Ein kalter Novembermorgen, vier Uhr früh, es ist dunkel. Andras Podpinka blickt sich ein letztes Mal um. Niemand beobachtet ihn. Auf dem Parkplatz wartet ein Peugeot mit belgischem Kennzeichen. Der 16-Jährige begrüßt den Fahrer auf Englisch, er wirft seine Sporttasche in den Kofferraum und steigt in den Wagen. Als er die Tür schließt, lässt er das Leben hinter sich, das er bis dahin kannte.

In Aktion: Andras Podpinka (links) mit seinem Doppelpartner Florian Schreiner vom SC Fürstenfeldbruck. (Foto: Günther Reger)

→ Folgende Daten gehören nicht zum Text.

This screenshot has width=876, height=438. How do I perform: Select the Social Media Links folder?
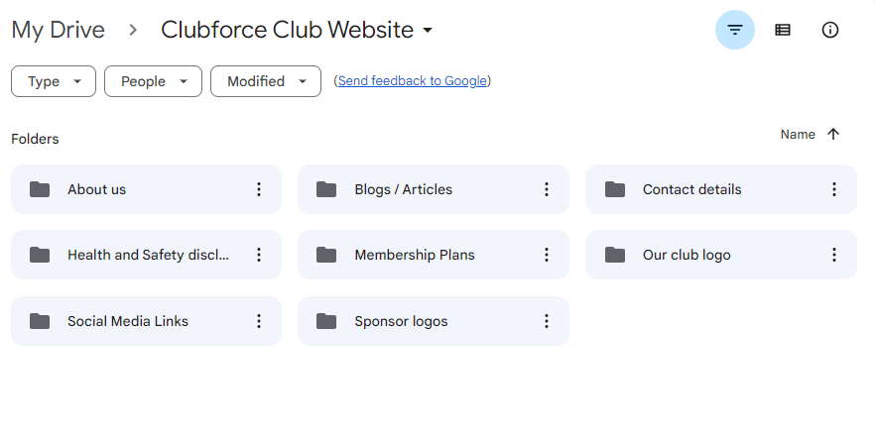127,321
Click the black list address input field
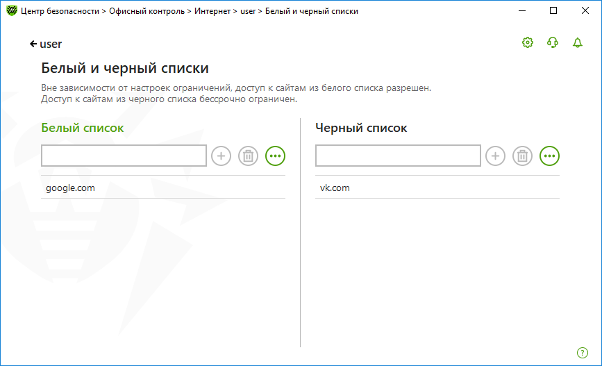Viewport: 602px width, 366px height. pyautogui.click(x=398, y=156)
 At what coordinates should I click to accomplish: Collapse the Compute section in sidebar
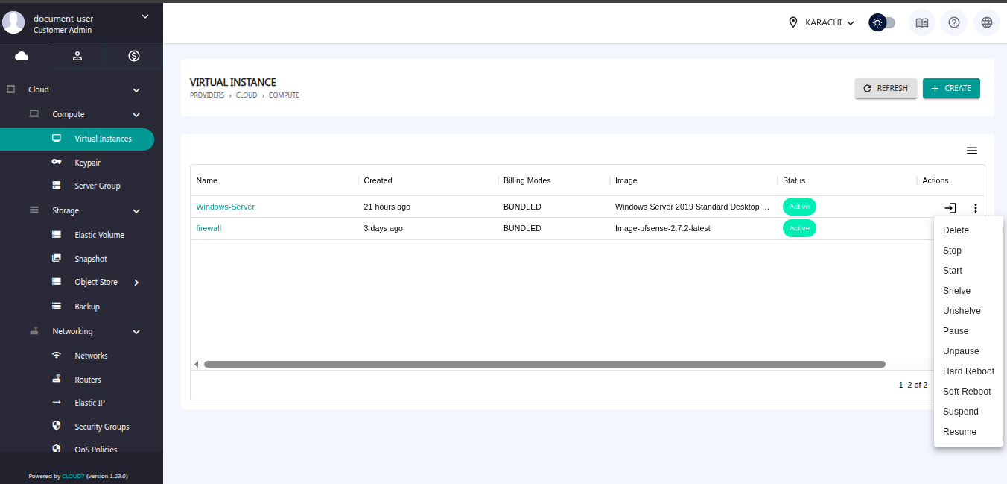click(x=136, y=115)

Fast 30 Jahre ist das her, Podpinka hat kurze weiße Haare, sein einstiges Kampfgewicht von 56 Kilogramm hat er nicht ganz gehalten. Im roten Trainingsanzug sitzt er in einem Nebenraum der Fürstenfeldbrucker Jahnsporthalle und erzählt seine Geschichte in knappen, beiläufigen Sätzen; sie klingen, als wäre er damals heimlich zu einem Wochenendausflug ausgebüxt. Tatsächlich war es eine Republikflucht. "Klar", sagt er, "ich habe dann meine Familie vier Jahre lang nicht gesehen."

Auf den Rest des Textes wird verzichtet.